Stored records:
=======
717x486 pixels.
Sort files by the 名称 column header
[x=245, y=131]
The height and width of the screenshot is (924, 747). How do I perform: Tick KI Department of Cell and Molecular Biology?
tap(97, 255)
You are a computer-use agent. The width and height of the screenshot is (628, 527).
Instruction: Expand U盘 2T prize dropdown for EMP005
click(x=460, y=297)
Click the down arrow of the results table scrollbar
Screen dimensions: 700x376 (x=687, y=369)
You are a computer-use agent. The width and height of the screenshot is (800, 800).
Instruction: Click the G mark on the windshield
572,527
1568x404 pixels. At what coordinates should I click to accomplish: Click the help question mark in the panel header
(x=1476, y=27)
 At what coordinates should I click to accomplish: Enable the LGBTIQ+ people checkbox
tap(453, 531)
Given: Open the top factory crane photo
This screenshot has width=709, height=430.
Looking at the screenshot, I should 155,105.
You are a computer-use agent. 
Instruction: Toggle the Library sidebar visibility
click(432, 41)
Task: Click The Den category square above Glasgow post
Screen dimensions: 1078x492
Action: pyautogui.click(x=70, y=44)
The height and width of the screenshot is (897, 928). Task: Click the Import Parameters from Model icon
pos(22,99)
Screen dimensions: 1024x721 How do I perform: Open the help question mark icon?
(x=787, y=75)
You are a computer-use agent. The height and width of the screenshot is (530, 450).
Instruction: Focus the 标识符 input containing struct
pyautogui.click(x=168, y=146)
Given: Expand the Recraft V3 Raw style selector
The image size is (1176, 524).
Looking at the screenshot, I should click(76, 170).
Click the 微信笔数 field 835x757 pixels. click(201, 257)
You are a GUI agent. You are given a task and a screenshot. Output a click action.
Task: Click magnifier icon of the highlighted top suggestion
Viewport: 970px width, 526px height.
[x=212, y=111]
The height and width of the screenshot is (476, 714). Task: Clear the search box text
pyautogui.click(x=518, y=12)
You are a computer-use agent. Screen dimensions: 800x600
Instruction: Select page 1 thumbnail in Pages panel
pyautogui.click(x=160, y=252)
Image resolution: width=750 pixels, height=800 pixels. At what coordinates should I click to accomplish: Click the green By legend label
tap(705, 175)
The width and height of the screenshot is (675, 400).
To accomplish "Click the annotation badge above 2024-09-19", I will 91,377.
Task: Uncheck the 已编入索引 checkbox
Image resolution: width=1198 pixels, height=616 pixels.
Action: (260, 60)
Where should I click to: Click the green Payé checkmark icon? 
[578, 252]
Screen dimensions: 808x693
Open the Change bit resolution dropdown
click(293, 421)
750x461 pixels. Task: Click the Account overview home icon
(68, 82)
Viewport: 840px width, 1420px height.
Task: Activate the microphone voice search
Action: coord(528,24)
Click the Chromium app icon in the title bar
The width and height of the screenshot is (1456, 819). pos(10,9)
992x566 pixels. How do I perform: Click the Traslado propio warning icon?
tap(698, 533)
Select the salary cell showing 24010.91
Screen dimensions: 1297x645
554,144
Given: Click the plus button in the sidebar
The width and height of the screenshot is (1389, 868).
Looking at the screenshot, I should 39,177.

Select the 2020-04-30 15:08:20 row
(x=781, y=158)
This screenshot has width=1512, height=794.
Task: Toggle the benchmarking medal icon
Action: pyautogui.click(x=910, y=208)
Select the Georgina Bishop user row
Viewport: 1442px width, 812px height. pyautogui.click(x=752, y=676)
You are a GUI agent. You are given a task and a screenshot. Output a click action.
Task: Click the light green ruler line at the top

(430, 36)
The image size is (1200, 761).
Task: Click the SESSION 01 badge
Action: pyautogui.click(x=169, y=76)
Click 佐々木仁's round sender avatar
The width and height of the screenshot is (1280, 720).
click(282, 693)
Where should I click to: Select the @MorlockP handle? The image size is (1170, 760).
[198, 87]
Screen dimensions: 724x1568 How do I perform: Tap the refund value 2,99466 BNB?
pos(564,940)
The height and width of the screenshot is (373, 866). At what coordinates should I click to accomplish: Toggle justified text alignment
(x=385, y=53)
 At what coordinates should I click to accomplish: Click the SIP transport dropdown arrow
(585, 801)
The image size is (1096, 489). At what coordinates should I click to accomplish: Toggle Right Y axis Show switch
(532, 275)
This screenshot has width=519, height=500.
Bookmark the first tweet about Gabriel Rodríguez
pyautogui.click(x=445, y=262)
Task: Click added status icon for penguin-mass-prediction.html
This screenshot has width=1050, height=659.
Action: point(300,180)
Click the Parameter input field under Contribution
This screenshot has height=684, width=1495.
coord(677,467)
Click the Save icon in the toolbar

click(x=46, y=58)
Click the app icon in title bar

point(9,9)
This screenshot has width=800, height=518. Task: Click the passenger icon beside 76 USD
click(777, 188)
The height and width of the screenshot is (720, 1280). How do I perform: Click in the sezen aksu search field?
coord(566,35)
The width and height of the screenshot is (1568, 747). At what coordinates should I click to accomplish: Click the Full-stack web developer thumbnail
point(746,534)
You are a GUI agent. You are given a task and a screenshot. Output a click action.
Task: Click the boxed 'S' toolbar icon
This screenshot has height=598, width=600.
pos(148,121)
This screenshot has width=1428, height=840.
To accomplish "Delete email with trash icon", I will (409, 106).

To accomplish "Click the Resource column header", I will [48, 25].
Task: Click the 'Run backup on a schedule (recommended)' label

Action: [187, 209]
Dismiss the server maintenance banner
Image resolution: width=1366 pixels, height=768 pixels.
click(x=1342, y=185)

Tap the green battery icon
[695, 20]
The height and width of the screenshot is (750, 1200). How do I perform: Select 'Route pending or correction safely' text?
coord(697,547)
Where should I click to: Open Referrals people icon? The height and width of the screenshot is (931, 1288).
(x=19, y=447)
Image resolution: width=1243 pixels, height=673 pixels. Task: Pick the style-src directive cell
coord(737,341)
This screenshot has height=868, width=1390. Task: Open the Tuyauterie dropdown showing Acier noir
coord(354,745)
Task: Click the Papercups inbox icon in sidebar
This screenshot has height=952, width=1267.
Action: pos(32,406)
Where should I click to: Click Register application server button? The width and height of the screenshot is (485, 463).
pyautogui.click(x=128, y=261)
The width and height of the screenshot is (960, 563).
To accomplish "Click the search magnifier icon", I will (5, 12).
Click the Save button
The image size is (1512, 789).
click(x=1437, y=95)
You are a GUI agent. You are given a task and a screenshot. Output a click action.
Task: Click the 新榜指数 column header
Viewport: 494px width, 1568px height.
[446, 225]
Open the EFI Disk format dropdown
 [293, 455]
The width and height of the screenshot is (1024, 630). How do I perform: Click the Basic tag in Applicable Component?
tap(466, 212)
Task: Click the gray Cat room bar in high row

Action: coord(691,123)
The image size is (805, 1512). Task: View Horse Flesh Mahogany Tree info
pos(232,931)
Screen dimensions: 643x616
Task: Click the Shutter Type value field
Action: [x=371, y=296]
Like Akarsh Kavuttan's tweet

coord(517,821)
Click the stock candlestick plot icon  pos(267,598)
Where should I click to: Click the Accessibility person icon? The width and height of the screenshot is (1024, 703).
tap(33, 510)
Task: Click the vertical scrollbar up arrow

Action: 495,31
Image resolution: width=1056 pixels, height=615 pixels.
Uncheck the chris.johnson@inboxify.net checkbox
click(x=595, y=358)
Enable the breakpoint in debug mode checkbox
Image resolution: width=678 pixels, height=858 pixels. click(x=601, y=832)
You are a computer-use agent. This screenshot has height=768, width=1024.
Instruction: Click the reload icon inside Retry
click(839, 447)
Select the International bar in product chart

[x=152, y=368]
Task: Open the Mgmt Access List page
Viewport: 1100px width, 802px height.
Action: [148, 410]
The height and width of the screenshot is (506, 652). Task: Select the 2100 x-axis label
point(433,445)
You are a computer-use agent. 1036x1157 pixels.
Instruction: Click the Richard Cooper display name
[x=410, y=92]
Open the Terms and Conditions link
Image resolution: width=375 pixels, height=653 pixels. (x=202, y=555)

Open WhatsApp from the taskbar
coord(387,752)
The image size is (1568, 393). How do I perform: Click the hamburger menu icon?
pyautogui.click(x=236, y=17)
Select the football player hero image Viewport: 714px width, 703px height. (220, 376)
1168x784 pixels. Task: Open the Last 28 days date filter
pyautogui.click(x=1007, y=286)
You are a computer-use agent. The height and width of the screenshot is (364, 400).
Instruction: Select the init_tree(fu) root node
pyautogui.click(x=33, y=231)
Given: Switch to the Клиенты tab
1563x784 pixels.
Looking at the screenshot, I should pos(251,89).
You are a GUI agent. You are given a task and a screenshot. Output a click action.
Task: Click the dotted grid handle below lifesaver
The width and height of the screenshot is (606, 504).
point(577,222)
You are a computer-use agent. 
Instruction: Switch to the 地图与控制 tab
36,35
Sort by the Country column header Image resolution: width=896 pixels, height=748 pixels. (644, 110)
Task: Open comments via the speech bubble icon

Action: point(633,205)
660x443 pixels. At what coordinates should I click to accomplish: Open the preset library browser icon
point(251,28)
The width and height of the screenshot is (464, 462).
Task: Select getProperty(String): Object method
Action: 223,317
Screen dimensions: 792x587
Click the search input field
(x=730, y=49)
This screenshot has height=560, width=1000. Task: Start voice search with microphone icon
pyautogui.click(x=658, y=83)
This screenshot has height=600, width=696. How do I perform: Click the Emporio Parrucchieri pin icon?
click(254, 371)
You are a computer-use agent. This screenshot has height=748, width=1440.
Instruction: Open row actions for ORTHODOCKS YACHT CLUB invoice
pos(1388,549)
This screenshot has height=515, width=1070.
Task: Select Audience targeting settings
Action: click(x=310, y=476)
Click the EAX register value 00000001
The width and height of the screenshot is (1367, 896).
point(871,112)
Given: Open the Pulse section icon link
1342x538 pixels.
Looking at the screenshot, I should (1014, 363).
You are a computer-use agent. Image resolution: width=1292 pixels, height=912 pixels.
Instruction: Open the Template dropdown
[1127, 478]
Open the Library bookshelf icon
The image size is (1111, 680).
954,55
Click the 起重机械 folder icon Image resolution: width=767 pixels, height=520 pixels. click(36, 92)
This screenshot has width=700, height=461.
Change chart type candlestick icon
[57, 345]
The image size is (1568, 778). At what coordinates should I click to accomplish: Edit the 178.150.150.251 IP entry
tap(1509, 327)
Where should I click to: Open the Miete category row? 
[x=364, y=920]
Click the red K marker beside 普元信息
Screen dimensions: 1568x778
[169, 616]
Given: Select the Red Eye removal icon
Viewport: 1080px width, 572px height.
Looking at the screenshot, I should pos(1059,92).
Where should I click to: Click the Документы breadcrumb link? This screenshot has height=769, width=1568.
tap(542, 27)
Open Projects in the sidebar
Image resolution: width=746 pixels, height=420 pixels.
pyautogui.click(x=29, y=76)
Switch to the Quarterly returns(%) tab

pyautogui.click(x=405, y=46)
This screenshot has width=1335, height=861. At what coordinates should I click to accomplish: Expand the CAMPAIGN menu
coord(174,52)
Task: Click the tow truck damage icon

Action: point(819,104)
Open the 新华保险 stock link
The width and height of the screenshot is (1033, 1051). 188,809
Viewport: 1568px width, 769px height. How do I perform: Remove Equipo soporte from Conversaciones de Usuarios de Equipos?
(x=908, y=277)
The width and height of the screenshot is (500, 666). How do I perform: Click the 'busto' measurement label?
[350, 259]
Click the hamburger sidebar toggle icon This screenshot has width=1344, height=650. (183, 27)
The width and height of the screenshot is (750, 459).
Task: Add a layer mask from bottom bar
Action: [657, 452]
=======
WORK TASK - Which lines of the data hold the string "above"? Return each of them.

WRITTEN ANSWER -
Task: Click The Den category square above Glasgow post
To accomplish "Click the annotation badge above 2024-09-19", I will 91,377.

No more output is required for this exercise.